This is a fact that seems to have been largely ignored by most of the relevant historians. There were some spurts of State killing, most notably the purge of 1934. But, even that was discriminate: The disorderly segment of the party, bent on expanding the revolution for its own sake, was no longer needed and had become an impediment to the further goals of regime building.
Truncador said:
It's undeniably true that the use of State violence by Hitler in the interior of Germany was far less indiscriminate than most of the other great dictators of the age of socialism. The campaign of extermination against Jews and other putative racial health hazards was precisely targeted on the basis of formal criteria
This points to a fundamental difference between the types of socialism expressed in the age of dictators.
National Socialism's vision was to build an improved community based on foundations anchored in centuries of Germanic paternalism (this in itself founded on pastoral thinking with even deeper historical roots: see Foucault's Omnes et Singulatum). Thus the rise in power of the medical police, who became the executioners of the unhealthy; this, coupled with the popular eugenics movement of the times, and the traditional European racism, doomed particular elements of the population. The continuation of this pattern by necessity prevented the random and irrational mass killings of citizens. It was the goal of the social to lead the people to virtue and the employment of modern means was readily successful.

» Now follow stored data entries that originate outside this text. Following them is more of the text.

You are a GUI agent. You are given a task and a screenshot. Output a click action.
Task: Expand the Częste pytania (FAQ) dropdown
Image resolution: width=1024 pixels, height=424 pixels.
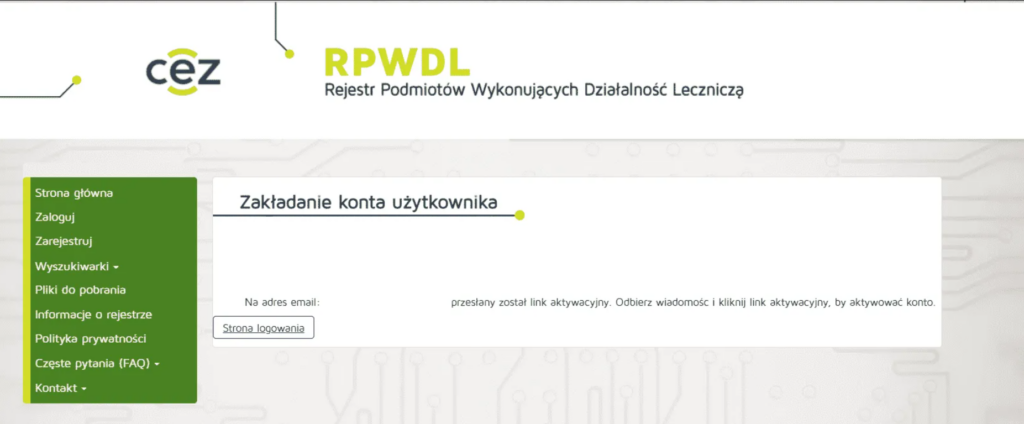point(97,363)
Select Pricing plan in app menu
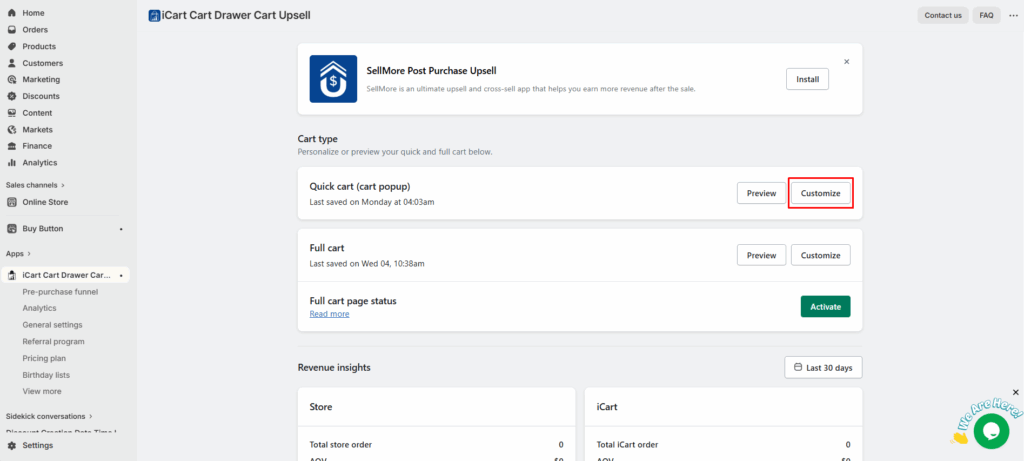 [44, 358]
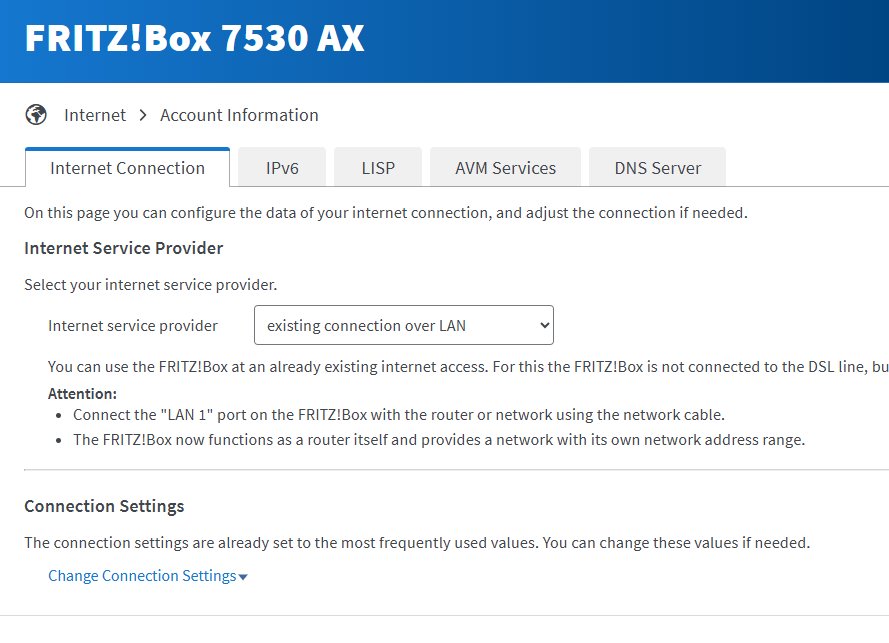Switch to the AVM Services tab
The height and width of the screenshot is (643, 889).
click(x=505, y=168)
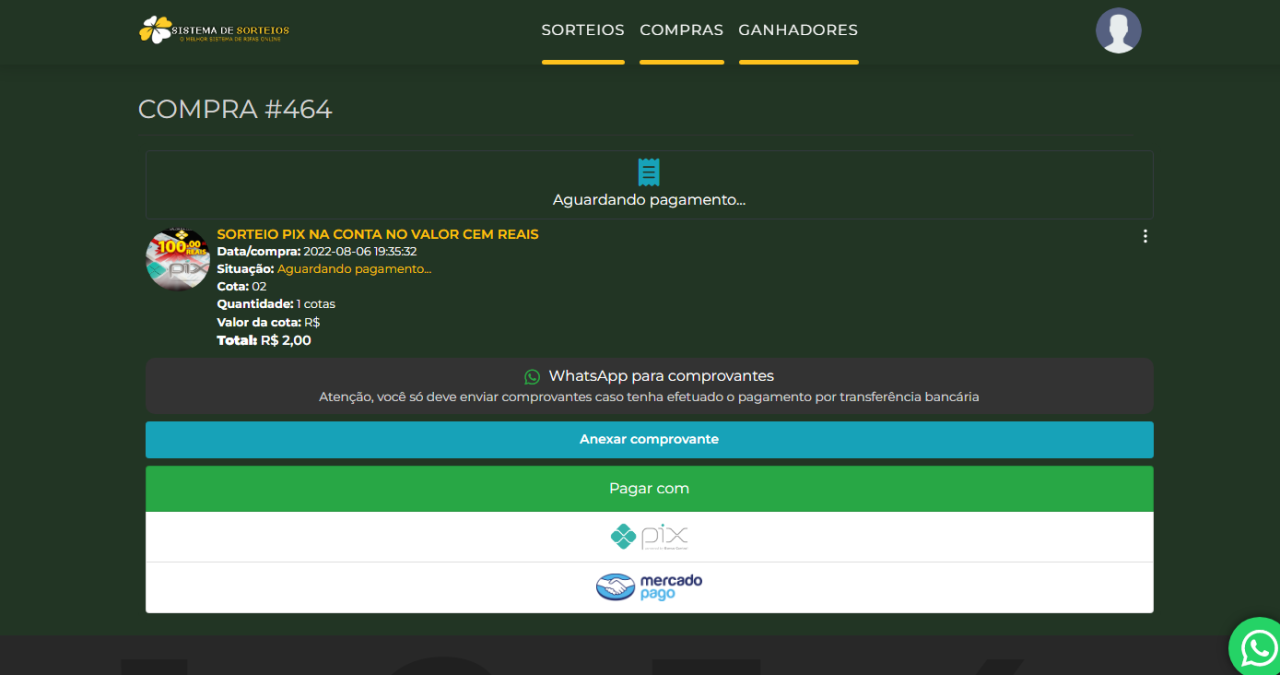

Marxist communism was a completely different beast. It was concerned with the obliteration of society, to replace it with some utopian unknown. Marx was familiar with the Germanic paternalism but he did not see in it the socialism: What he learned from it was the structure of absolutist powers. This expression of raw power in the pursuit of an undefined socialism resulted in the mass killings in the Soviet - since socialism was never wrong, there was never a shortage of enemies, real or imagined, and the killings were done in a wholly irrational manner, i.e., the extermination in Ukraine which lead to future food shortages and more needless death.
One might wonder about Maoism. It broke from the Soviet mold and killed far less, perhaps 30 million vs. 60 million, out of a much larger population. This hints at a common factor: paternalist thinking is a component of the traditional oriental despotism.